Jika sebelumnya Xiaomi dikenal kuat di segmen ponsel pintar, tahun 2025 menjadi bukti resiliensi mereka. Di tengah perlambatan pasar ponsel nasional, Xiaomi justru memimpin dengan pangsa pasar 19%. Kuncinya terletak pada penetrasi lini flagship yang didukung kolaborasi kamera Leica dan kecerdasan buatan Xiaomi HyperAI.

Namun, kejutan sesungguhnya datang dari sektor tablet. Mencatatkan pertumbuhan fantastis sebesar 75% (yoy), Xiaomi merajai pasar tablet Indonesia dengan pangsa pasar 36%. Fenomena ini menunjukkan bahwa strategi Xiaomi dalam menyediakan perangkat produktivitas yang fleksibel, mulai dari kebutuhan pelajar hingga profesional—berhasil menjawab kebutuhan gaya hidup on-the-go masyarakat pasca-pandemi.

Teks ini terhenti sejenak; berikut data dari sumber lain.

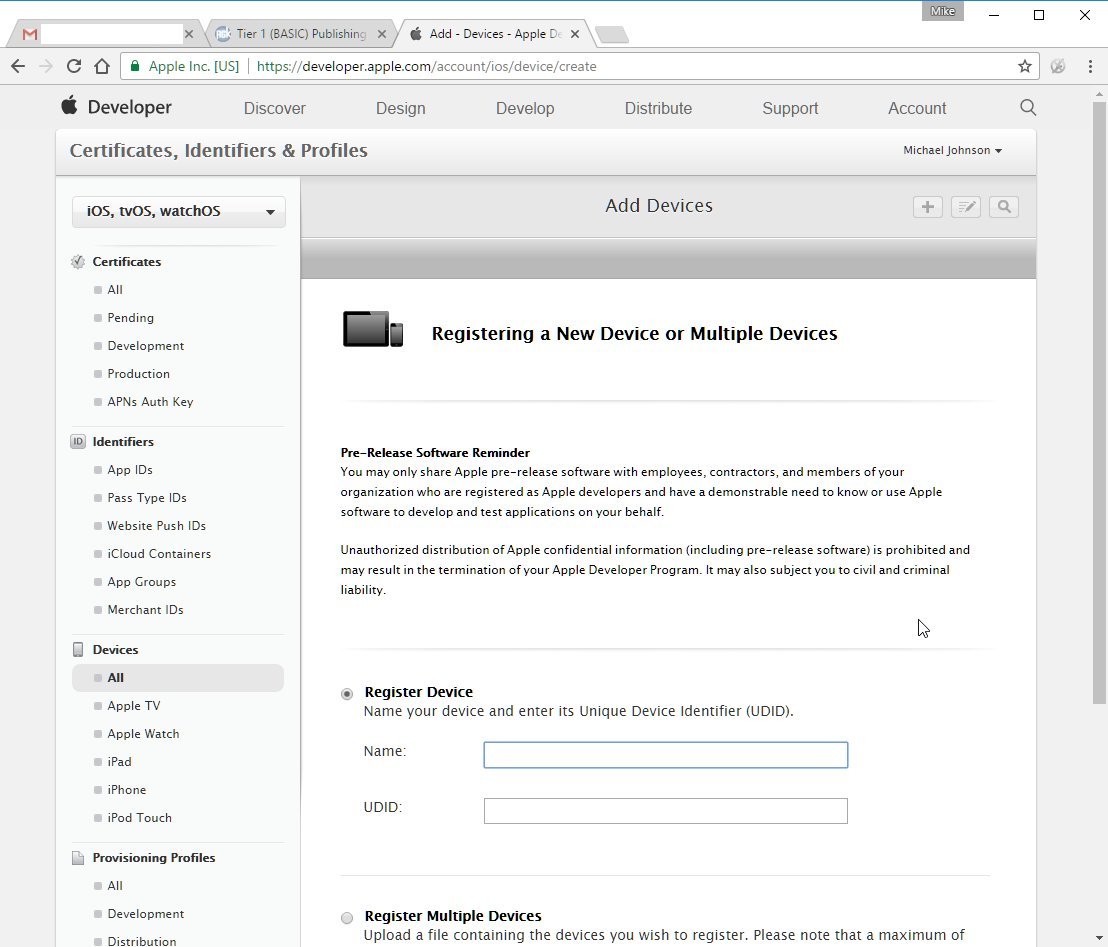Click the search devices magnifier icon

click(x=1003, y=207)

Secara global dan lokal, Xiaomi kembali merebut mahkota yang sempat terlepas sejak 2020. Dengan pangsa pasar 30% di Indonesia dan pengiriman lebih dari 200 juta unit di seluruh dunia, wearable band Xiaomi menjadi standar baru bagi pemantauan kesehatan digital yang terjangkau namun tetap stylish.

“Kepercayaan pelanggan mendorong kami untuk terus melangkah ke level berikutnya,” ujar Wentao Zhao, Country Director Xiaomi Indonesia. Ia menekankan bahwa pencapaian ini adalah hasil dari visi “Human x Car x Home”.

Melalui sistem operasi Xiaomi HyperOS, seluruh perangkat Xiaomi kini bekerja dalam satu kesatuan yang intuitif. Strategi ini terbukti ampuh mengunci loyalitas konsumen. Pengguna tidak lagi hanya membeli sebuah ponsel, melainkan masuk ke dalam ekosistem yang memudahkan hidup mereka melalui estetika dan konektivitas tanpa batas.